We have already entered the fray. Many of the UAVs being developed now are, by conventional standards, of somewhat lower accuracy than what is achievable through other means. At Optech, we are taking a sensor fusion approach, which is also a platform fusion approach. For example, if you want to use the UAV in a particular area but you want to maintain 1 or 2 cm accuracy, the most economical way to do that right now is to do a ground survey with a LiDAR from scanner a single setup. Of course, that is only one vantage point, but you get very good centimetre-level accuracy on the whole thing. Since you will have some shadows, you can use the UAV to collect information from above the area, then combine the two in the Optech workflow, giving precedence in the fusion to the more accurate terrestrial LiDAR data. LiDAR data can in fact be used to control and improve the accuracy of the UAV data to standards that the UAV alone would have a challenge achieving.

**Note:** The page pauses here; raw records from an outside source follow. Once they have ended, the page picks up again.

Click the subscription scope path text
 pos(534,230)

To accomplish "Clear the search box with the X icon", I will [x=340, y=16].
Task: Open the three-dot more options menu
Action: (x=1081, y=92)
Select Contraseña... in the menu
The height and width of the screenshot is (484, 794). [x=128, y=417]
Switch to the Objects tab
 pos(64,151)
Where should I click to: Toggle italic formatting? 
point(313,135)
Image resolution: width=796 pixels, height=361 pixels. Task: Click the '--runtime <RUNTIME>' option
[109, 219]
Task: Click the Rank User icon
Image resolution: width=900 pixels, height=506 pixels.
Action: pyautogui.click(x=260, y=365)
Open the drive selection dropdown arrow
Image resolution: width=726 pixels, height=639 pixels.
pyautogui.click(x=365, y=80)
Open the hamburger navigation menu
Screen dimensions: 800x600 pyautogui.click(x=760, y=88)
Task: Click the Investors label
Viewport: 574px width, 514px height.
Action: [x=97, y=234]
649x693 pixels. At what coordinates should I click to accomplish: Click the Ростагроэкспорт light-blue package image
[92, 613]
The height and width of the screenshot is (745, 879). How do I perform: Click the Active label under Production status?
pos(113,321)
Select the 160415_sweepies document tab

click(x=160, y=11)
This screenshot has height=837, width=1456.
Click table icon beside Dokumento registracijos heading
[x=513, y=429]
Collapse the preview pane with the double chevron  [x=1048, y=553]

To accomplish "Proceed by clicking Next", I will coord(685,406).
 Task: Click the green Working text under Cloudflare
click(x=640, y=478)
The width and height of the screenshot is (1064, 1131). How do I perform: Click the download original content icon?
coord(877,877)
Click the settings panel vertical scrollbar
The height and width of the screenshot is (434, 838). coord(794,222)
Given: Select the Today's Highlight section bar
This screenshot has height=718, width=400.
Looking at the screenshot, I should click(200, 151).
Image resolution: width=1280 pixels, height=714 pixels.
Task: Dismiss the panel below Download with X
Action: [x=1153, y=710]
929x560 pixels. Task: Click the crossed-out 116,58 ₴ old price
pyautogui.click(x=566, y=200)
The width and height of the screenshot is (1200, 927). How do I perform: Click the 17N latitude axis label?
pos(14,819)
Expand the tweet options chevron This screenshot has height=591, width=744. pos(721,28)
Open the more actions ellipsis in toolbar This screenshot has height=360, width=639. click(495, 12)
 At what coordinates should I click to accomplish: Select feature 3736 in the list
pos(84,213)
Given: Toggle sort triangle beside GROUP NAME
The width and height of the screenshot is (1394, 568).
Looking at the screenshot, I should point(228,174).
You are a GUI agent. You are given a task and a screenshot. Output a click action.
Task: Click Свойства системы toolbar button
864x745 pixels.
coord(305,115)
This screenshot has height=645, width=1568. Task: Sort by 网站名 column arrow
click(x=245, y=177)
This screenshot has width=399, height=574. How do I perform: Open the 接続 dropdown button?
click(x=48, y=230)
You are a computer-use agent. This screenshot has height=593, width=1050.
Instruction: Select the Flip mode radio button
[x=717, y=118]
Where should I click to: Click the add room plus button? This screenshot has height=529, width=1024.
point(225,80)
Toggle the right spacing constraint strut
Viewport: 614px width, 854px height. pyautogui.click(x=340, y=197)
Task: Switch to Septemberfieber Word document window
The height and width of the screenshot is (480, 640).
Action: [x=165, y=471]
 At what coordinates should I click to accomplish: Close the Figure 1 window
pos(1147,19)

There are also additional benefits of such a combined approach. It allows for the UAVs used to be as small as possible, which means it is easier to get the flying permission. You will be in a smaller weight class and there will be fewer restrictions, and yet you get the full benefit of fusing the UAV camera and ground LiDAR results in a common workflow for a single deliverable. As the technology improves, it will make sense to move more to the UAV platform. For now it is important to keep the UAV as small and light as possible so that it can be widely adopted with the minimum of regulation.
So right now, you see UAV as only filling the gaps?
Yes, basically. We also use the UAV camera to apply colour to all the laser points, so that, in a way, it is how you stitch and link the data together. You can clearly see the laser points and the colours that the aerial camera applied to them in the end result, so you know that it is correct. We believe this is a very practical way of doing it because of the dense photo matching from the UAV, which might be anything from 2 to 20 cm accurate. With the terrestrial LiDAR you know your accuracy.
This approach really combines the strengths of the LiDAR for accuracy and of the UAV for area coverage, leveraging two different platforms and integrating them in a single workflow that delivers the best of both worlds.
Does Optech have separate UAV and LiDAR divisions?
Right now we have actually incorporated them as a part of the static tripod scanner division because we think there is a very natural synergy between a tripod scanner and a UAV, both being single operator systems. For example, if you had an open pit mine you were going to survey, you can drive there with both the laser scanner and the UAV in your vehicle. Since it is fully automated, you can get the terrestrial scanner going, and while it runs on its own you can get the UAV out, put its flight plan in, and have it fly at the same time. One person can very easily deploy and use both sensors at one time.
A customer can buy from Optech only the UAV, only the scanner, or the combined kit for the complete solution. Many of our clients already have a scanner so they just need to add the UAV and software. Some of our clients may opt to acquire only the UAV at first, though they may later want to add a scanner for the enhanced capabilities and accuracy. To meet these varied needs, we try to be very flexible in our approach.
As an expert, do you like a combination of the two?
I believe that right now the combination gives the biggest bang for the buck. It makes it as simple as possible to produce good results and gives you the maximum likelihood of getting permission to use it. If you have a UAV that has a 2-metre wingspan, it is going to be extremely difficult to get flying permission. On the other hand, if you are flying a little octocopter weighing only 3-4 kg, permission is either automatic or very readily available. So what is the point in having a large, very capable UAV platform if it takes you weeks to get permission to use it? You are just wasting time and opportunity. Right now, given the state of technology and flight regulations, I believe that for the next year or two the most economical and practical way to benefit from UAV technology when accurate data is needed, is to combine it with additional sensors that are on the ground.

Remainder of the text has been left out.